ABOUT THIS EXERCISE: Retype the listing that follows, exactly as written.
═══
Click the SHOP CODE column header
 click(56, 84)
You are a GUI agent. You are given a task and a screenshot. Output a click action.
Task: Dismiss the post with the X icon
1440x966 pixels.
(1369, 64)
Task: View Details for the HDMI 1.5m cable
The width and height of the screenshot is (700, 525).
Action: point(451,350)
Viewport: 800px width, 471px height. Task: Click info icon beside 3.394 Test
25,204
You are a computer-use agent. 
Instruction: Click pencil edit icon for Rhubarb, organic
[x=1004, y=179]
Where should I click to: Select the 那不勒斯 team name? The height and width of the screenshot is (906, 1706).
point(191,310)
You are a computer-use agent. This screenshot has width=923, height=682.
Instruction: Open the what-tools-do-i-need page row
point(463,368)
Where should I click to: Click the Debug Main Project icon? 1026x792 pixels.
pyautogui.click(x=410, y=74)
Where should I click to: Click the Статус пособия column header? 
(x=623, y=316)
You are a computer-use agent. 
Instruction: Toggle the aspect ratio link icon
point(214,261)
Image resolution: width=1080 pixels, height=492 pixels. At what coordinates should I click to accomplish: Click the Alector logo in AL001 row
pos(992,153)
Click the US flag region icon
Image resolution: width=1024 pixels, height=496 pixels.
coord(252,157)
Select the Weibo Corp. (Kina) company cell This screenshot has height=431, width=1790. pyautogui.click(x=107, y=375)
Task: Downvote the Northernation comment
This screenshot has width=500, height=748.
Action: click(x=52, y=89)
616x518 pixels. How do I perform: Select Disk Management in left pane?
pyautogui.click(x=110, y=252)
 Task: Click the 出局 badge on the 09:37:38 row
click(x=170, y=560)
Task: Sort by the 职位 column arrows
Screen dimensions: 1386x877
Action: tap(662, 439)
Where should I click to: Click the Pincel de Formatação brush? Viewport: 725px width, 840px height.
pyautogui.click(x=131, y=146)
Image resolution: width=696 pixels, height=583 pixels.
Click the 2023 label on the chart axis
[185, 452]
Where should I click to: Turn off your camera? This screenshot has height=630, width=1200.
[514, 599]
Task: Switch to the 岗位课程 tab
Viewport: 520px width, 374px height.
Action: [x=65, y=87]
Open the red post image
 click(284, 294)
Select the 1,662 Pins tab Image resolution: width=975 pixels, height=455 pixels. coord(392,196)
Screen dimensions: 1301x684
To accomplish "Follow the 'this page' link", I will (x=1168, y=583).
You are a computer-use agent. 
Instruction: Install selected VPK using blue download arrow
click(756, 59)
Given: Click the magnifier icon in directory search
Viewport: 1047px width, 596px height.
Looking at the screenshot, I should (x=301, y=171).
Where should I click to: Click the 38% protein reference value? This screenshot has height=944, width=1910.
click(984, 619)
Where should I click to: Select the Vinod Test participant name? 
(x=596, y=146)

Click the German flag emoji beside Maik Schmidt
═══
TASK SOLUTION:
Click the SHOP CODE column header
 click(56, 84)
You are a GUI agent. You are given a task and a screenshot. Output a click action.
Task: Dismiss the post with the X icon
1440x966 pixels.
(1369, 64)
Task: View Details for the HDMI 1.5m cable
The width and height of the screenshot is (700, 525).
Action: point(451,350)
Viewport: 800px width, 471px height. Task: Click info icon beside 3.394 Test
25,204
You are a computer-use agent. 
Instruction: Click pencil edit icon for Rhubarb, organic
[x=1004, y=179]
Where should I click to: Select the 那不勒斯 team name? The height and width of the screenshot is (906, 1706).
point(191,310)
You are a computer-use agent. This screenshot has width=923, height=682.
Instruction: Open the what-tools-do-i-need page row
point(463,368)
Where should I click to: Click the Debug Main Project icon? 1026x792 pixels.
pyautogui.click(x=410, y=74)
Where should I click to: Click the Статус пособия column header? 
(x=623, y=316)
You are a computer-use agent. 
Instruction: Toggle the aspect ratio link icon
point(214,261)
Image resolution: width=1080 pixels, height=492 pixels. At what coordinates should I click to accomplish: Click the Alector logo in AL001 row
pos(992,153)
Click the US flag region icon
Image resolution: width=1024 pixels, height=496 pixels.
coord(252,157)
Select the Weibo Corp. (Kina) company cell This screenshot has height=431, width=1790. pyautogui.click(x=107, y=375)
Task: Downvote the Northernation comment
This screenshot has width=500, height=748.
Action: click(x=52, y=89)
616x518 pixels. How do I perform: Select Disk Management in left pane?
pyautogui.click(x=110, y=252)
 Task: Click the 出局 badge on the 09:37:38 row
click(x=170, y=560)
Task: Sort by the 职位 column arrows
Screen dimensions: 1386x877
Action: tap(662, 439)
Where should I click to: Click the Pincel de Formatação brush? Viewport: 725px width, 840px height.
pyautogui.click(x=131, y=146)
Image resolution: width=696 pixels, height=583 pixels.
Click the 2023 label on the chart axis
[185, 452]
Where should I click to: Turn off your camera? This screenshot has height=630, width=1200.
[514, 599]
Task: Switch to the 岗位课程 tab
Viewport: 520px width, 374px height.
Action: [x=65, y=87]
Open the red post image
 click(284, 294)
Select the 1,662 Pins tab Image resolution: width=975 pixels, height=455 pixels. coord(392,196)
Screen dimensions: 1301x684
To accomplish "Follow the 'this page' link", I will (x=1168, y=583).
You are a computer-use agent. 
Instruction: Install selected VPK using blue download arrow
click(756, 59)
Given: Click the magnifier icon in directory search
Viewport: 1047px width, 596px height.
Looking at the screenshot, I should (x=301, y=171).
Where should I click to: Click the 38% protein reference value? This screenshot has height=944, width=1910.
click(984, 619)
Where should I click to: Select the Vinod Test participant name? 
(x=596, y=146)

Click the German flag emoji beside Maik Schmidt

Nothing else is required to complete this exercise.